Em outras palavras, sem nenhum partido político que articule programas e plataformas, os candidatos eleitos representam o público restrito à sua base eleitoral.


Foi assim que o distritão levou o Afeganistão a um Parlamento não representativo, de líderes locais e de minorias organizadas, além de políticos assentados em fortes interesses comerciais nem sempre lícitos. Os deputados não têm incentivo institucional em cooperar uns com os outros em torno de temas de interesse público e com os programas do governo. Para obter maioria, o Executivo precisa de manobras inconfessáveis.

Em consequência, os escândalos são intermináveis, como o recente caso amplamente noticiado pela imprensa internacional – uma espécie de mensalão afegão: a compra de apoio pelo governo do ex-presidente Hamid Karzai, que antecedia a quase todas as votações importantes. Até os parlamentares da própria base governamental costumavam ameaçar se opor aos projetos se não recebessem a sua parte.

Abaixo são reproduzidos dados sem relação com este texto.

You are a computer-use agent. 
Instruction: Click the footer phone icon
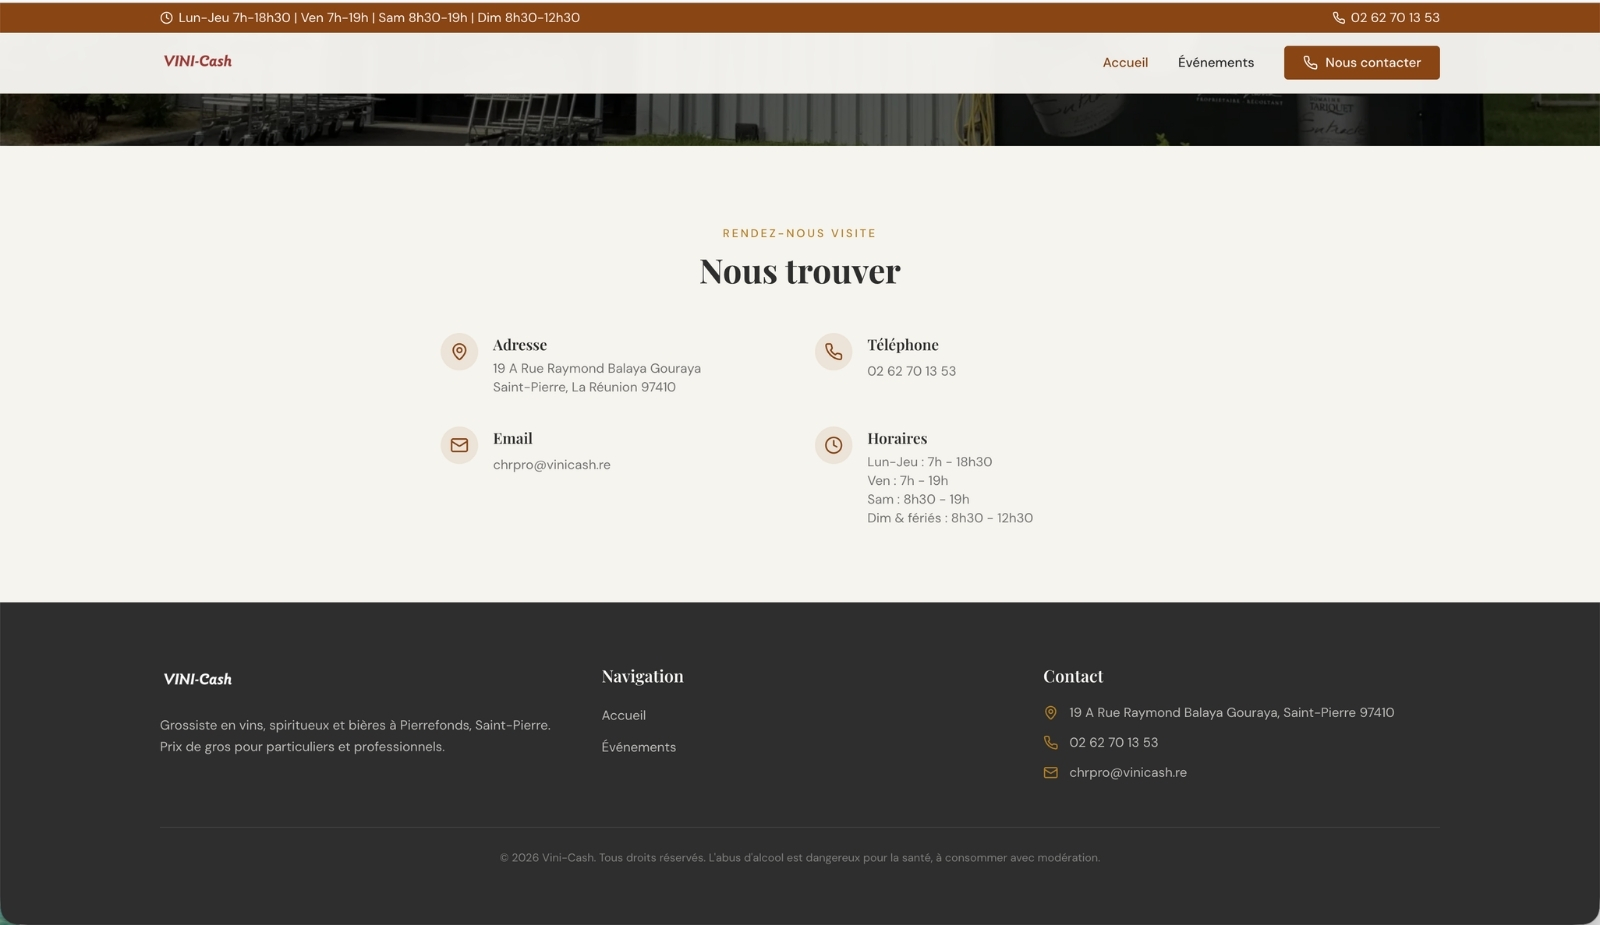point(1051,743)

Os resultados do distritão no país são tão negativos, que neste momento o Afeganistão discute uma reforma política. “É o caminho inverso ao que pretendem algumas elites parlamentares brasileiras”, revela o especialista Barnett Rubin, que foi consultor especial do secretário-geral da ONU para o Afeganistão e o Paquistão e há mais de dez anos alertava para todos os problemas desse sistema eleitoral em diversos artigos publicados pelo The New York Times. “O sistema fica muito vulnerável à corrupção, uma vez que os deputados têm de responder apenas a quem os apoiou, ou seja, os poderosos que financiaram as campanhas. Por isso, é um parlamento extremamente fraco”, acrescenta Barnett Rubin.

Se de fato a reforma política ali ocorrer, o Afeganistão não será o único a abandonar a fórmula que, no mundo, só resiste na Jordânia – que não é democrática –; na minúscula Vanuatu, ilha paradisíaca no Pacífico que tem pouco mais de 200 mil habitantes; e nas Ilhas Pitcairn, território britânico no Pacífico Sul com 50 moradores. Na década de 1990, o distritão também caiu no Japão, alvejado por escândalos de financiamento de campanhas de membros do conservador Partido Liberal Democrata, o maior e há mais tempo no poder naquele país.

Na corrida de todos contra todos, ganha quem consegue mais apoio de grupos de interesse e de investidores dispostos a apostar grandes boladas numa base parlamentar “amiga” e independente de qualquer constrangimento partidário para atuar.